TEXT BLOCK:
——
Oracle Corporation

07/19/2024 | Press release | Distributed by Public on 07/19/2024 07:29

Understanding the Performance of OCI Block Volume with Oracle Cloud ...

A year ago, we transformed the landscape of scalable VMware solutions in the public cloud by introducing Standard shapes for Oracle Cloud VMware Solution. This innovation empowered users to independently scale storage from compute by using the Block Volume Service from Oracle Cloud Infrastructure (OCI) as the primary storage solution. This decoupling provided greater flexibility and the power to fine-tune performance based on specific workload demands.
Recently, OCI Block Volume Service has announced several enhancements in their service without any extra cost to our customers. This blog post dives deep into how these enhancements from OCI Block Volume can significantly enhance the performance of your standard shape clusters in Oracle Cloud VMware Solution. We explore how Volume Performance Units (VPUs) influence data transfer speeds within your VMware Virtual Machine File System (VMFS) datastore.
Enhancing performance with OCI Block Volume
Using OCI Block Volume for Oracle Cloud VMware Solution gives users the following key benefits:
Fast, reliable performance: OCI Block Volumes use NVMe SSDs to deliver excellent performance, guaranteed by a service level agreement (SLA). This configuration ensures smooth and consistent operation for even your most demanding workloads.
Always-available data: Block volumes provide persistent storage that survives even if the Compute instance terminates, simplifying ESXi host management. Start a new host, attach the block volumes, and access your information without data movement.
Highly durable: Block volumes are built for exceptional durability, with multiple copies of your data stored to minimize the risk of data loss. You dont need to scope more storage for fault tolerance. This setup doesn't replace backups, we always recommend taking appropriate backups of your VMware workloads to counter any availability domain failures.
——
SUPPLIED ENTRIES:
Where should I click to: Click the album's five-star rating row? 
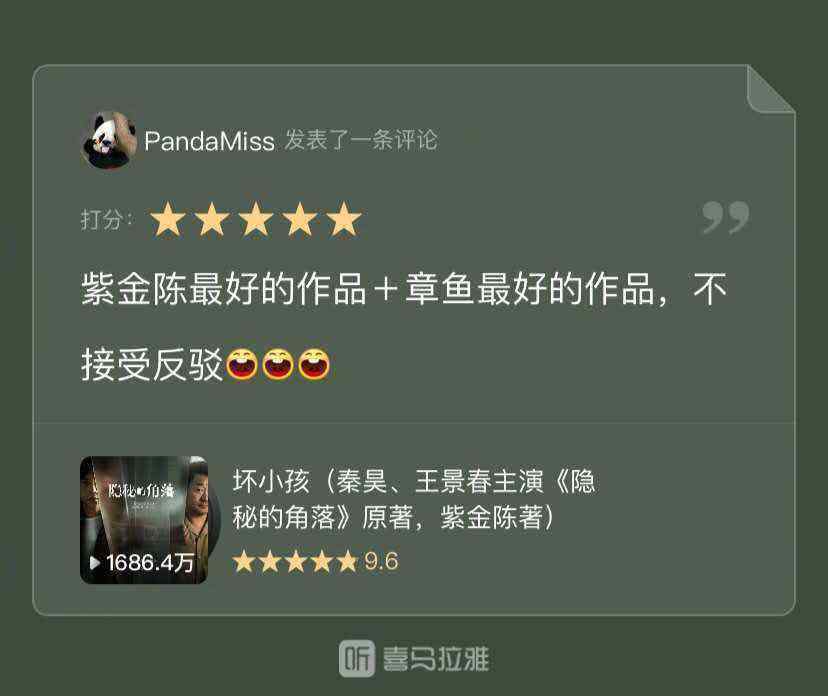(296, 561)
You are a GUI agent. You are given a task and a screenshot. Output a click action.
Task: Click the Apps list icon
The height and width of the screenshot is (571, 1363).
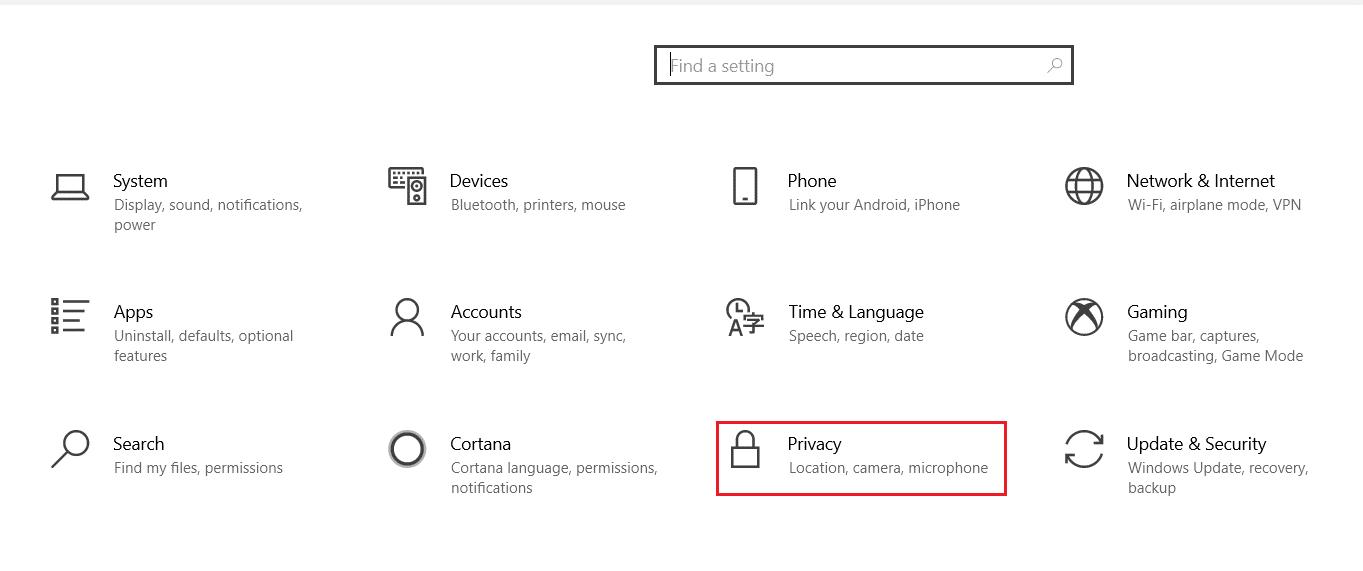click(x=69, y=316)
——
JOB 1: Rewrite the paragraph of the OCI Block Volume post that begins "A year ago, we transformed" in a shorter form, keeping its main facts.
JOB 2: Copy the passage of the OCI Block Volume post word for word, beginning at the words "A year ago, we" and stopping after the words "specific workload demands.".
The material above comes from a source separate from the text on OCI Block Volume.

SOLUTION 1: A year ago, Standard shapes were introduced for Oracle Cloud VMware Solution. They let users scale storage separately from compute by using the OCI Block Volume Service as primary storage. This separation added flexibility and allowed performance to be tuned to the needs of each workload.

SOLUTION 2:
A year ago, we transformed the landscape of scalable VMware solutions in the public cloud by introducing Standard shapes for Oracle Cloud VMware Solution. This innovation empowered users to independently scale storage from compute by using the Block Volume Service from Oracle Cloud Infrastructure (OCI) as the primary storage solution. This decoupling provided greater flexibility and the power to fine-tune performance based on specific workload demands.